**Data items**
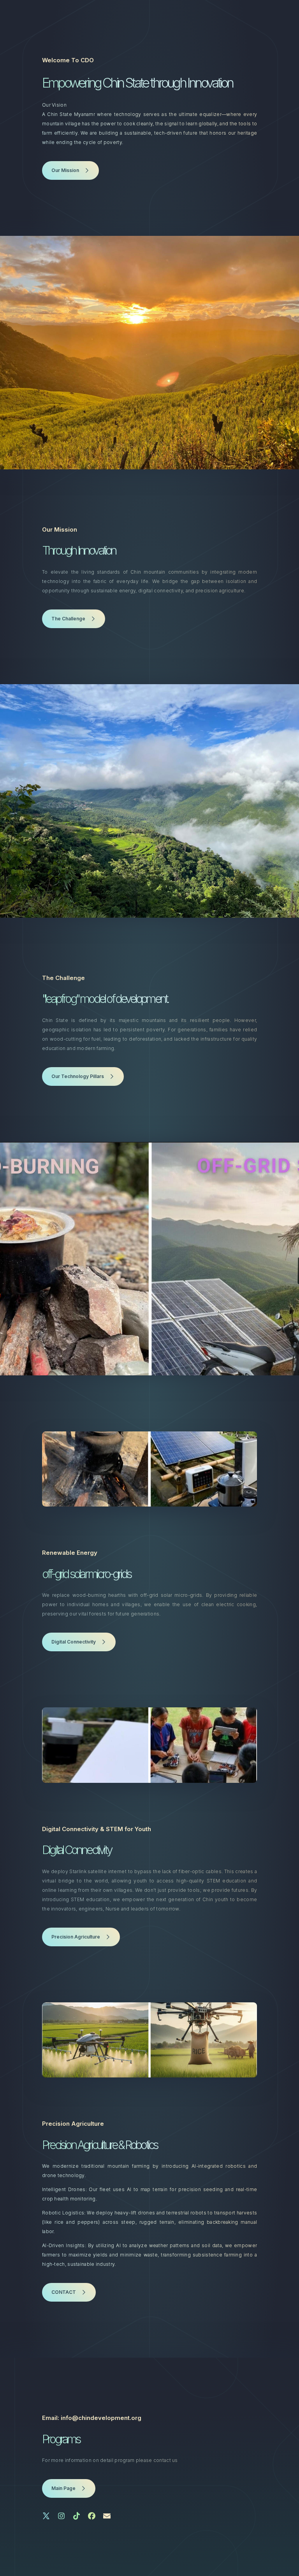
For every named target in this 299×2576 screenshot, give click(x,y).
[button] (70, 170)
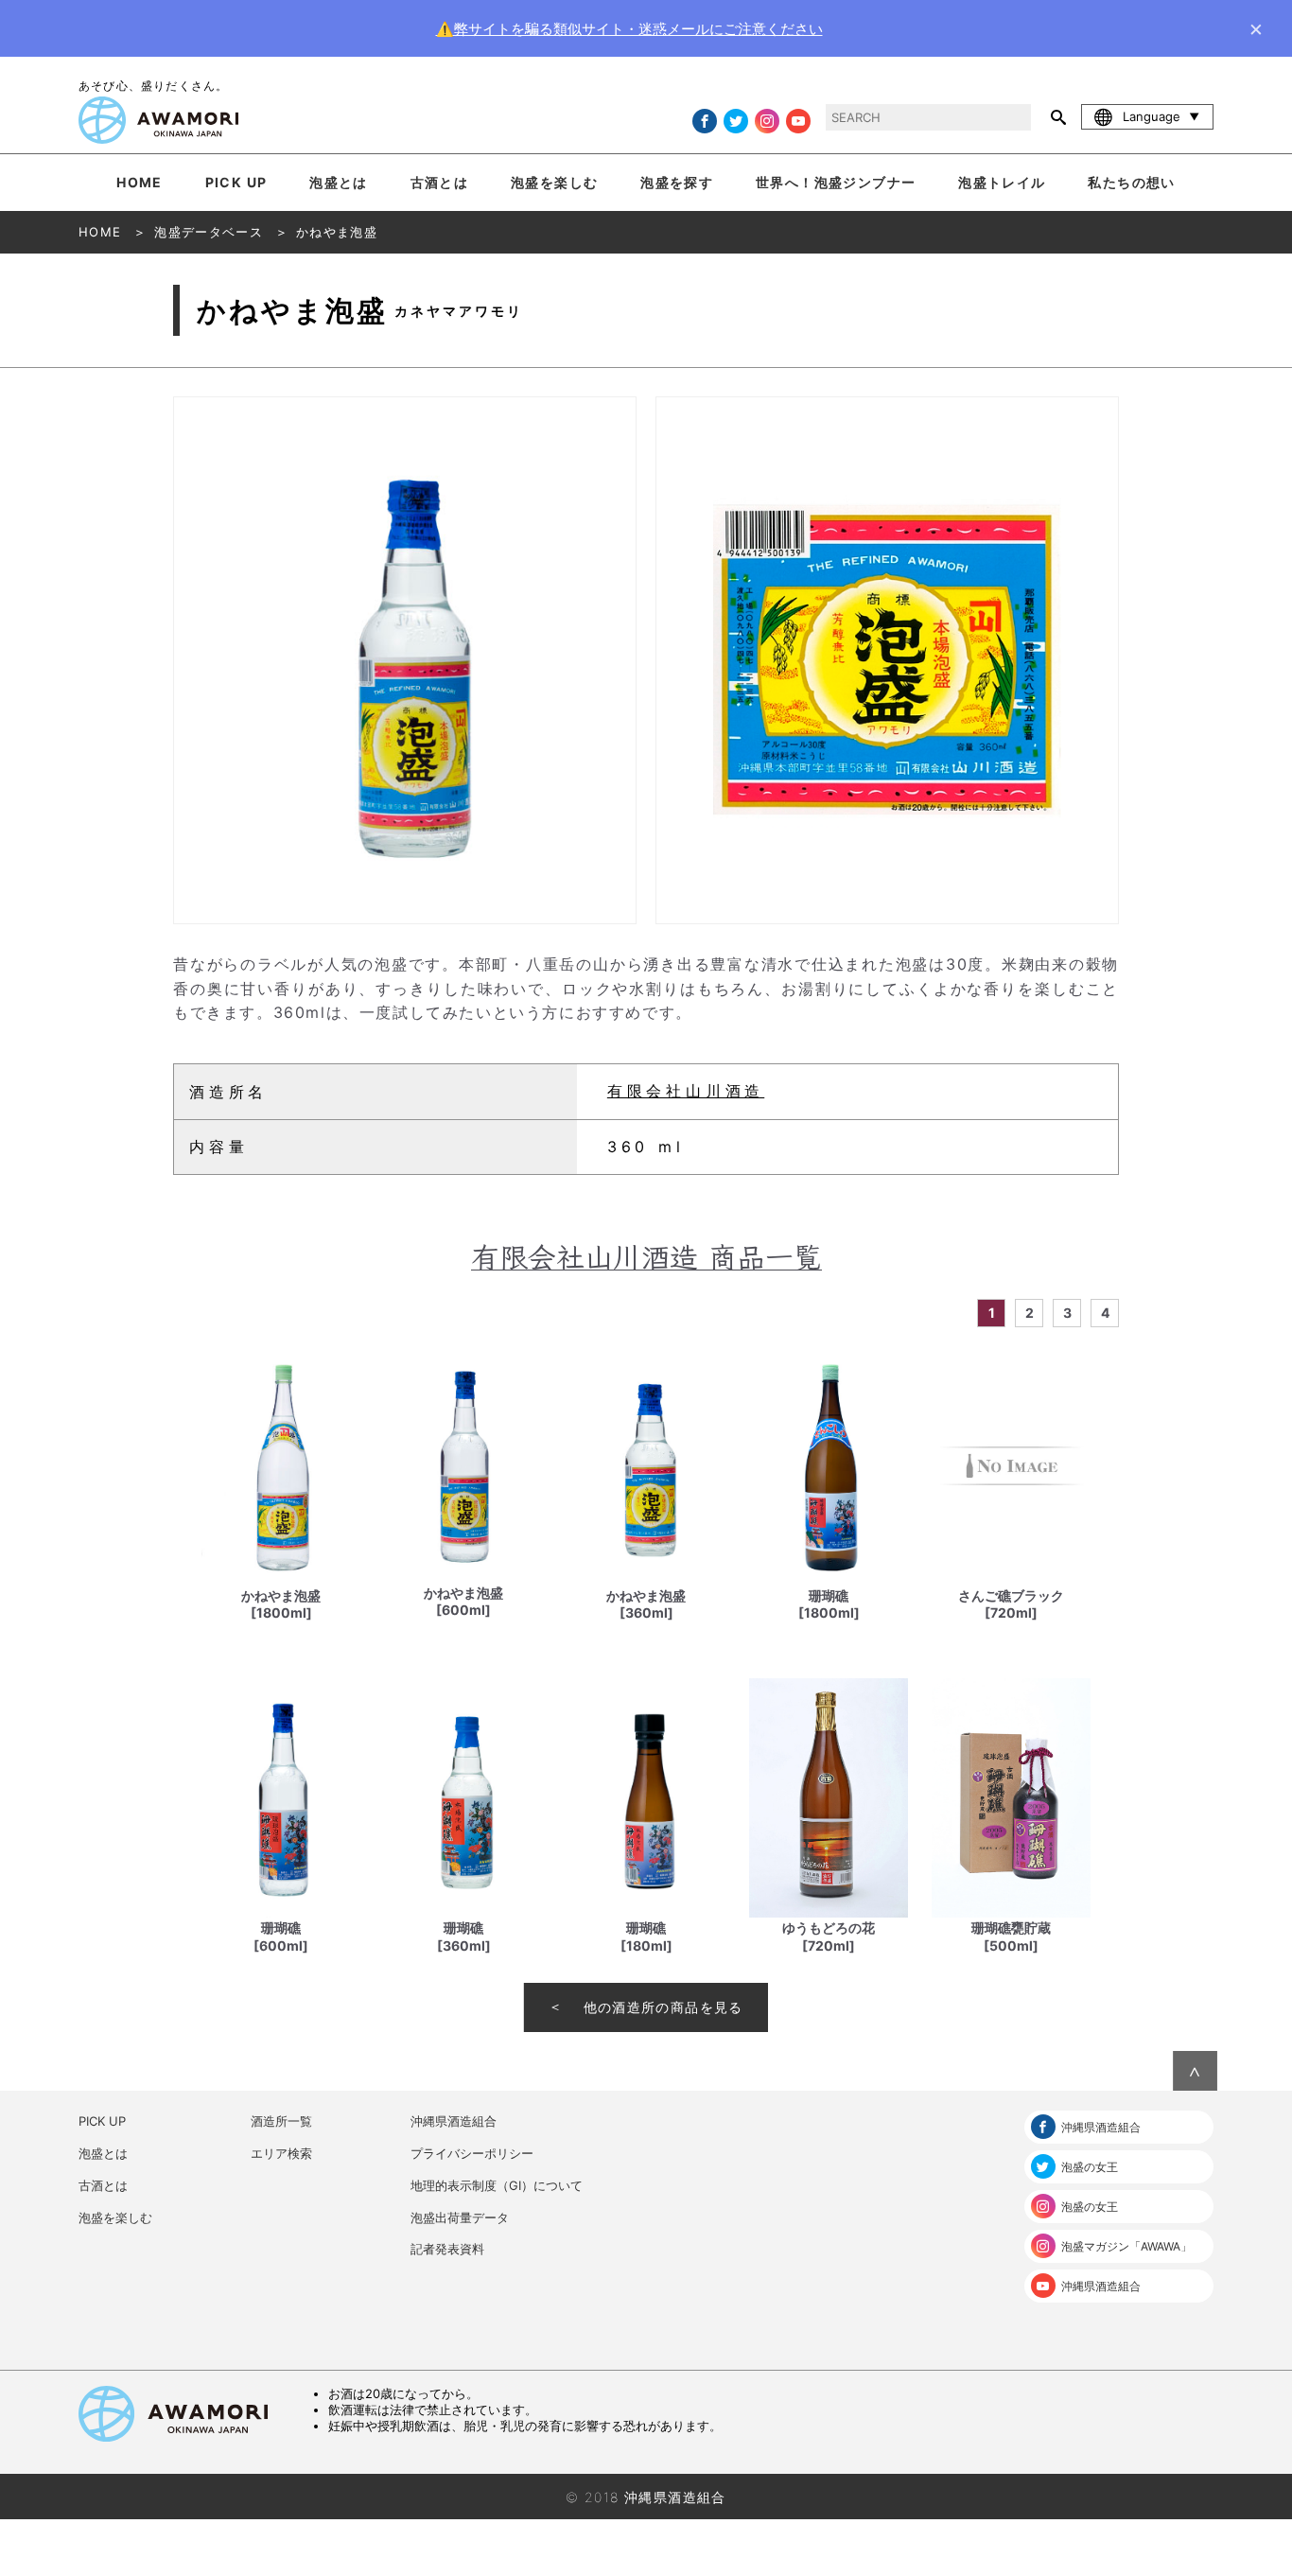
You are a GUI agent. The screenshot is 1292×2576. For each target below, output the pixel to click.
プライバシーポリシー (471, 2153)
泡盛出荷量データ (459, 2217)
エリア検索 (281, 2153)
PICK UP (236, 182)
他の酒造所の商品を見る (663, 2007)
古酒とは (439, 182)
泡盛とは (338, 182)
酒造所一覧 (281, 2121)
--
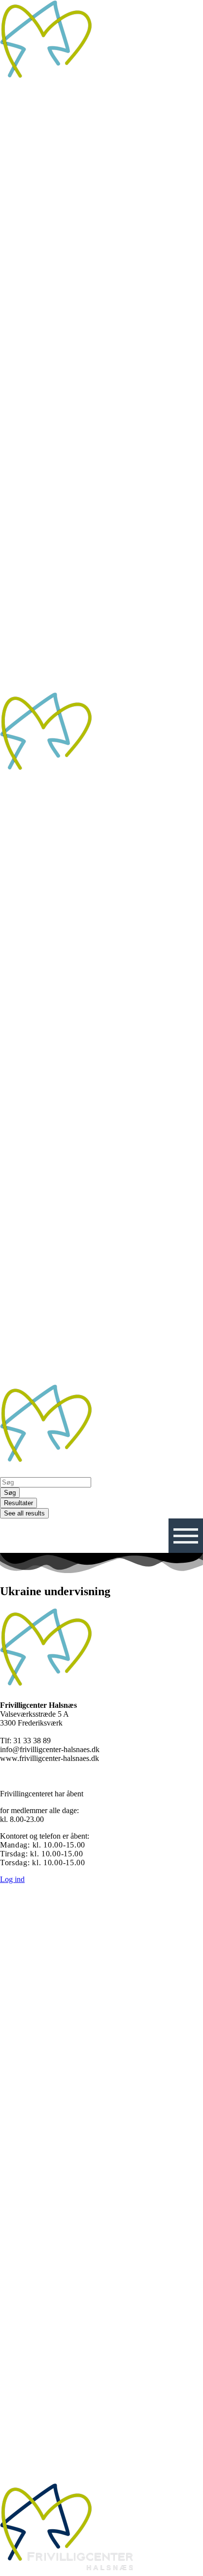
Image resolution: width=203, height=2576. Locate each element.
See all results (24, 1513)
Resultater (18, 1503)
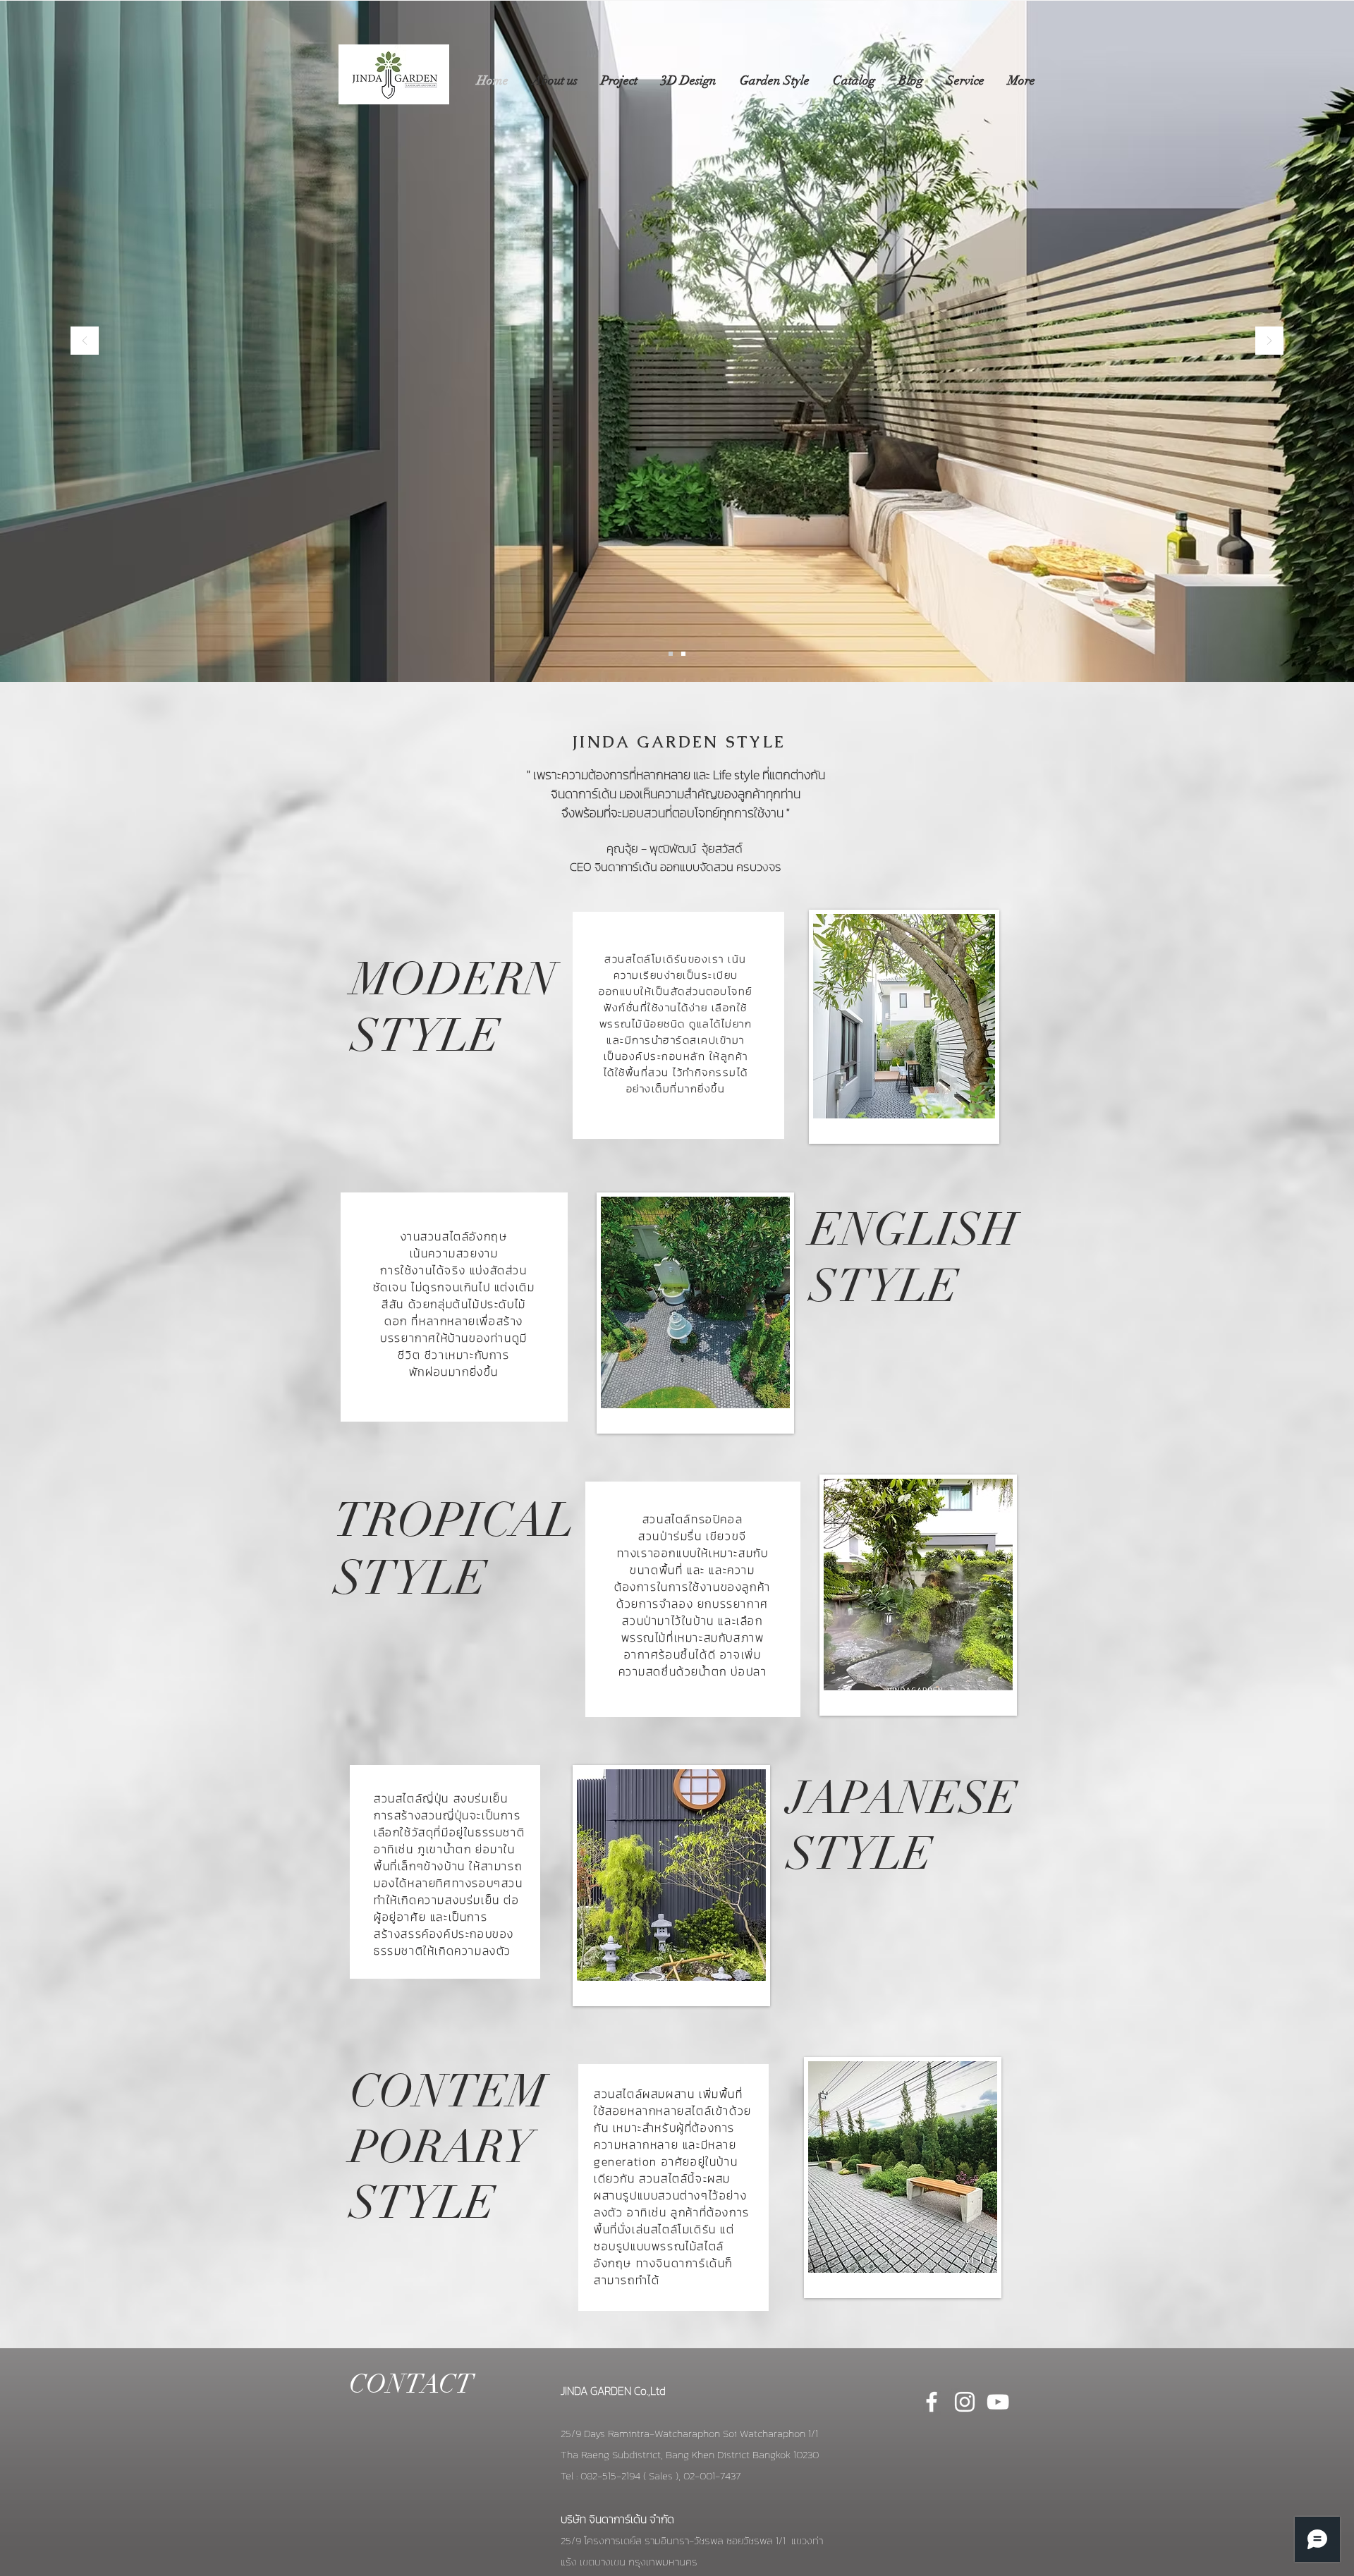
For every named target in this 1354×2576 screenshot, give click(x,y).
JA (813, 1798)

**EXERCISE OBJECTIVE**
Beginning with the line above that contains "泡盛出荷量データ (459, 2217)", copy each line exactly up to and including the line that contains "酒造所一覧 (281, 2121)", and go no further.

**RESPONSE BELOW**
泡盛出荷量データ (459, 2217)
エリア検索 (281, 2153)
PICK UP (236, 182)
他の酒造所の商品を見る (663, 2007)
古酒とは (439, 182)
泡盛とは (338, 182)
酒造所一覧 (281, 2121)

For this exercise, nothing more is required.